Hinweis: Wenn Sie Vitamin C, Aminosäuren, B-Komplex und Fettemulsion nicht sterilisieren und filtern, führen Sie genau die Krankheitserreger ein, die Sie zu beseitigen versuchen!

Diese Ergänzungsmittel werden IV-Flaschen mit Kochsalzlösung (Salz) oder Dextrose (Zucker) zugesetzt, je nachdem, welcher Wert im Bluttest niedriger ist. Sind beide niedrig, wird einer Kochsalz-IV-Flasche Glukose (50 %) zugesetzt, um beides gleichzeitig zu geben.

Beachten Sie, dass dieses Schema keine Oxidationsmittel enthält, und auch keine Schwefelverbindungen, die Ihrem Patienten über die ersten kritischen Tage hinweghelfen können, in denen schon eine kleine Verbesserung den entscheidenden Unterschied macht. Sobald Ihr Patient bereit ist, Hühnerbrühe statt Wasser zu trinken, haben Sie Boden gewonnen.

Zusätzliche IV-Behandlungen können in anderen Situationen eingesetzt werden:

  • Procain, 5 bis 10 ccm einer 2%-igen Lösung verwenden (das bevorzugte Schmerzmittel).
  • EDTA, Einzeldosis (3 g), zur Entfernung von Schwermetallen.
  • Laetril (auch Amygdalin genannt, 3 g/Ampulle), 2 bis 3 Ampullen pro Tag verwenden.

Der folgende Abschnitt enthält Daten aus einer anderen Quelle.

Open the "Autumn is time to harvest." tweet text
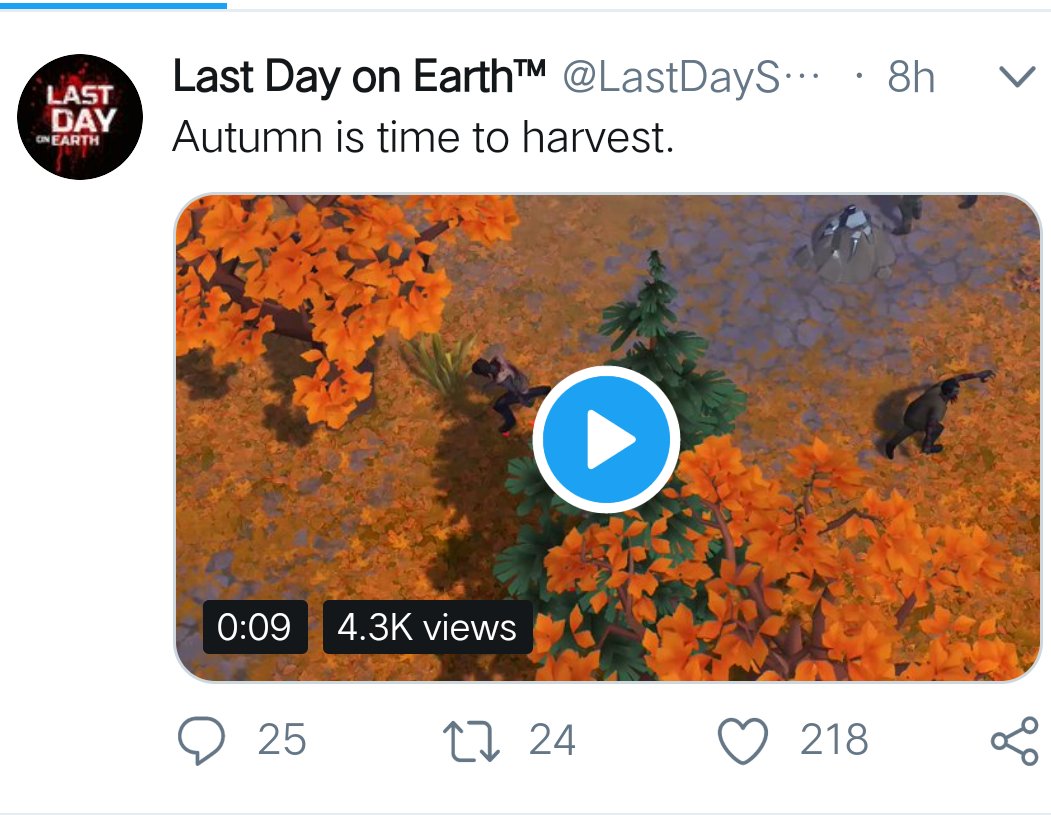This screenshot has height=815, width=1051. click(423, 138)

Erhältlich in Mexiko.
  • Vitamin K, 5–10 mg pro Tag zur Blutungsreduktion.
  • Vitamin A (5.000 bis 100.000 IE/Tag).
  • Albumin (eine Einzeldosisflasche, 12,5 g pro Tag verwenden).
  • Rhodakem. 2 bis 6 Ampullen pro Tag (kann auch oral eingenommen werden) (Produkt enthält Rhodizonat). Erhältlich in Mexiko
  • Glycyrrhizin, 30 ml, besonders gut bei Leberkrebs.
  • DMSO, 5 ml (100 %) erhöht die Aufnahme anderer Ergänzungsmittel. Differenziert (normalisiert) Tumorgewebe.
  • Cäsiumchlorid. Anfangs 3 g pro Tag. Dann 6 g täglich, sofern keine Übelkeit auftritt.
  • Insulin, schnell wirkend, 15 bis 30 E zusammen mit 100 ml 50%iger Glukose. (Patient muss auf Anzeichen einer Unterzuckerung beobachtet werden.)

IV-Behandlungen beschleunigen die Tumorschrumpfung. Sie sind lebensrettend, wenn die Leber nicht mehr entgiften kann, was aus den Tumoren austritt, wie an steigenden LDH-, alkalische-Phosphatase- und GGT-Werten erkennbar ist. Wenn Sie sehr krank sind, wählen Sie IV-Therapie, um Ihrem Körper zu helfen, jeden geöffneten Tumor zu überstehen; es kann 5 Wochen dauern!

Suchen Sie einen professionellen IV-Therapie-Experten

Viele Details guter IV-Therapie finden sich im Buch Intravenous Nutrient Protocols in Molecular Medicine von Majid Ali, MD, Denville, NJ, USA, 1994.